Bag Lady

I wonder if that what’s the employees at the grocery store and Wal-Mart and Target say (or just think) about me. Because I am a bag lady.

Whenever I go to those places, I almost always have a bag full of bags slung over my shoulder. And I’m a little surprised that more shoppers don’t.

My parents, and generations before them, used up, reused, and recycled (before it was a thing). They save used envelopes for list-making and note-taking. They kept wrapping paper from gifts, ironed out the creases, and re-wrapped and re-wrapped gifts. They kept all their leftovers and ate them all up in subsequent meals.

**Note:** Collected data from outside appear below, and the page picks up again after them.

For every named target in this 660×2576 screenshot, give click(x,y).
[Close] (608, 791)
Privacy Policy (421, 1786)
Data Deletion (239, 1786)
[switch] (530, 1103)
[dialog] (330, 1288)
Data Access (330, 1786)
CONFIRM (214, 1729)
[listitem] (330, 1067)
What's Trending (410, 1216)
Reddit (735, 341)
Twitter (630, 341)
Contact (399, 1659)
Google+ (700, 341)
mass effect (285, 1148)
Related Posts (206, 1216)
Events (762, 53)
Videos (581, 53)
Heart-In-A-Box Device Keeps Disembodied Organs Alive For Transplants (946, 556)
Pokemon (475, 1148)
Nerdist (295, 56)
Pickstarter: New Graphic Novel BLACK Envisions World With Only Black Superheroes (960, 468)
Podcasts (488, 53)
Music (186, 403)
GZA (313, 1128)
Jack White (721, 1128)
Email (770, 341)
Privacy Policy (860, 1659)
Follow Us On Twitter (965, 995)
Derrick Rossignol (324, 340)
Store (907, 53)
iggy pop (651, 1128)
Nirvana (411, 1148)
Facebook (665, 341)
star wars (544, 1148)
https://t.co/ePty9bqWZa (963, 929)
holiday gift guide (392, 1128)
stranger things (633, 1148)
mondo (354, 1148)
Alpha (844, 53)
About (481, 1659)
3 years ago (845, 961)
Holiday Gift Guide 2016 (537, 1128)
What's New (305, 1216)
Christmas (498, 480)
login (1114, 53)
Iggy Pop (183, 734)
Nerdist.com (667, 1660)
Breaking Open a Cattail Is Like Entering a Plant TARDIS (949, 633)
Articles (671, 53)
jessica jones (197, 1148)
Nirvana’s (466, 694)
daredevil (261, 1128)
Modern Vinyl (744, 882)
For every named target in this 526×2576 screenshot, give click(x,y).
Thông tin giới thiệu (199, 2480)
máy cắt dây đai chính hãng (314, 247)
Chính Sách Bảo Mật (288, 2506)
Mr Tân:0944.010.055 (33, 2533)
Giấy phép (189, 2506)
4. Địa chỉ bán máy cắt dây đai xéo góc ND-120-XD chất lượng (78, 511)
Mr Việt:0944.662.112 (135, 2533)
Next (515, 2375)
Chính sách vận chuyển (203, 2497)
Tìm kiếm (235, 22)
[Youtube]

And then things became disposable, not-worth-the-effort-to-keep, and groceries went home in those flimsy plastic bags instead of the nice brown paper, stands-up-by-itself bags. If those brown paper bags got blown away in the wind, they just ended up stuck behind some garage or in some ditch, where they got sunshined on and rained on, after which they deteriorated and became mulch and enriched the earth. And when those flimsy plastic bags got blown away by the wind, they got stuck high up in tree branches where they are to this day.

So. I try to do my part. We recycle the cans and the bottles and the plastic and the paper, and sometimes our blue recycle bin is filled to the brim on recycle pick-up day.

And I take my bags to the stores.

Target has a variety of sizes and weights of reusable bags. They are pretty and red and useful. I’ve purchased several. One of my favorites was a bag that folded up and there was a zipper that held the whole thing closed. It disappeared. I think that maybe it was on the edge of the car’s seat and may have fallen out, unnoticed, when I opened the door. But then, they made another kind, similar, but it had a Velcro fastener that kept it all together.

 

I love this Target bag. It’s canvas and big and heavy-duty; holds a lot. Typically, I’d put all my other, smaller Target bags in it and go off shopping to Target. See this bag? This bag from the inside? It’s empty. It’s empty because it’s a brand-new bag, and it’s the only Target bag I have now. I think what must have happened, because I have searched and searched the house, the car, the house and car again. And again. No bags. I must have gone to Target, with the bags, down in my cart, didn’t find what I was looking for, and, without thinking, put my cart back at the front of the store, and left. After several days, of looking and wondering, befuddled, and finally thinking that maybe I knew what happened, I went to Target to check the lost and found. No luck. No luck at all. And, after shopping that day, I was checking out and saw, behind my checker, the nice canvas bags. “I’ll take one of those,” I said. I’m starting over.

 

Let the heavens rejoice, and let the earth be glad; let the sea roar, and the fulness thereof.

Let the field be joyful, and all that is therein: then shall all the trees of the wood rejoice

Psalm 96:11-12 (King James Version)

Let’s hear it from Sky,
With Earth joining in,
And a huge round of applause from Sea.

Let Wilderness turn cartwheels,
Animals, come dance,
Put every tree of the forest in the choir—

Psalm 96:11-12 (The Messge)

Once, when I was checking out at Wal-Mart, but using my HEB grocery store bags, the Wal-Mart checker sort of took me to task. “You’re bringing those HEB bags here to Wal-Mart,” she asked, sort of skeptically. “Really,” I said. “Here I am, with my HEB bags, but I’m shopping at Wal-Mart, instead. You’d think that the Wal-Mart people would be overjoyed.” Nobody at Wal-Mart has ever again said anything to me about it. And me, I’m just trying to do my part to keep the sky, the earth, the sea, and the trees all singing their happy songs!